I estimated the firm's WACC today at 11.99% using the Capital Asset Pricing Model and the company's recent SEC filings.
Recent free cash flows and noted growth rates:
Year | FCF $Millions |
2002 | 102 |
2003 | 209 |
2004 | 408 |
2005 | 280 |
2006 | 360 |
2007 | 251 |
2008 | 274 |
2009 | 943 |
2010 | 1264 |
2011 | 1081 |
Average Annual Growth FCF: ~ 49%
CAGR FCF: ~ 30%
Consensus Forecast Industry 5-Year Growth: ~ 14% per yearConsensus Forecast Company 5-Year Growth: ~ 18% per year
Scenario 1
Starting at a decade-high $1264 million FCF, assuming the company achieves a 5-year growth rate in FCF of 18% per year, and assuming that after the next five years, the company achieves no growth in FCF or 0% growth per year forever:
Discounted Cash Flow Valuation
Year | FCF $Millions |
0 | 1264 |
1 | 1492 |
2 | 1760 |
3 | 2077 |
4 | 2451 |
5 | 2892 |
Terminal Value | 28456 |
The firm's future cash flows, discounted at a WACC of 11.99%, give a present value for the entire firm (Debt + Equity) of $23566 million.

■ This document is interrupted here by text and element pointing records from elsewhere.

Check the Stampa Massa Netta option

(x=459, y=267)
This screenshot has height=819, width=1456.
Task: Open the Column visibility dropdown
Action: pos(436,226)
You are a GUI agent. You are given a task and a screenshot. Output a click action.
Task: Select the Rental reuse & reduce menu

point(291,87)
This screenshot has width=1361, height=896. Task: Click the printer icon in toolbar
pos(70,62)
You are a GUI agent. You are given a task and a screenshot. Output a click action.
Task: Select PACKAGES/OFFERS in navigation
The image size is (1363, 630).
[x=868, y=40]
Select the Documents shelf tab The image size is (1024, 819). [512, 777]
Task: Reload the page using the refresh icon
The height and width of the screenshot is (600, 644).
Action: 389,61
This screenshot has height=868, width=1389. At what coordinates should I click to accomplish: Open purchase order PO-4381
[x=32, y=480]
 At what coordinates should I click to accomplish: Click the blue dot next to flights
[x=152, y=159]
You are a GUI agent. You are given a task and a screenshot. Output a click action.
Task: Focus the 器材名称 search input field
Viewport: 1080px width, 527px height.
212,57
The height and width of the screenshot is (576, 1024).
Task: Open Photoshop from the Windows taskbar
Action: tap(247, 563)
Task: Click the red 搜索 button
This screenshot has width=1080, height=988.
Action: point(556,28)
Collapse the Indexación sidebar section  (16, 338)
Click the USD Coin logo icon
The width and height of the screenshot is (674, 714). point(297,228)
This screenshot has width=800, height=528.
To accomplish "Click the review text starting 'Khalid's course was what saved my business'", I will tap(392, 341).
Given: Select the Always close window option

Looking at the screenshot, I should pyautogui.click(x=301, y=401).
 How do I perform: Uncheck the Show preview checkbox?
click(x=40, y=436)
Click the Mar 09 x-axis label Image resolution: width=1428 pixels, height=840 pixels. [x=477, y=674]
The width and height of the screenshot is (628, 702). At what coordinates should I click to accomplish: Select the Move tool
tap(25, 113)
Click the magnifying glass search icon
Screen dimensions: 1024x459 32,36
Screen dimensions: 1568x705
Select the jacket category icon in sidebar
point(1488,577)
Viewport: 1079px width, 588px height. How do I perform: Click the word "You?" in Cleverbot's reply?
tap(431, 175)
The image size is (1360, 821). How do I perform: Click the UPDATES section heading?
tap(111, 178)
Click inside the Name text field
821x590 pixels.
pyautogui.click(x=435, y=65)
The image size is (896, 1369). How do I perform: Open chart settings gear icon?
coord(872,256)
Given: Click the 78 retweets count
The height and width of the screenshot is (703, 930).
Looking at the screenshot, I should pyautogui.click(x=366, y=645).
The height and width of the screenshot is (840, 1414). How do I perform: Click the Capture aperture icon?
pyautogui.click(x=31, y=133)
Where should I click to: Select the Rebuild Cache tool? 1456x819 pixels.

If the firm's fair value of debt is estimated at $600 million, then the fair value of the firm's equity could be $22966 million. $22966 million / 745 million outstanding shares is approximately $31 per share and a 20% margin of safety is $25/share.
Scenario 2
Starting at $1264 million FCF, assuming the company achieves a 5-year growth rate in FCF of 18% per year, and then a growth rate in FCF of 5% per year forever:
Discounted Cash Flow Valuation
Year | FCF $Millions |
0 | 1264 |
1 | 1492 |
2 | 1760 |
3 | 2077 |
4 | 2451 |
5 | 2892 |
Terminal Value | 48807 |
The firm's future cash flows, discounted at a WACC of 11.99%, give a present value for the entire firm (Debt + Equity) of $35119 million. If the firm's fair value of debt is estimated at $600 million, then the fair value of the firm's equity could be $34519 million. $34519 million / 745 million outstanding shares is approximately $46 per share and a 20% margin of safety is $37/share.
Disclosure: I have no positions in any stocks mentioned, and no plans to initiate any positions within the next 72 hours.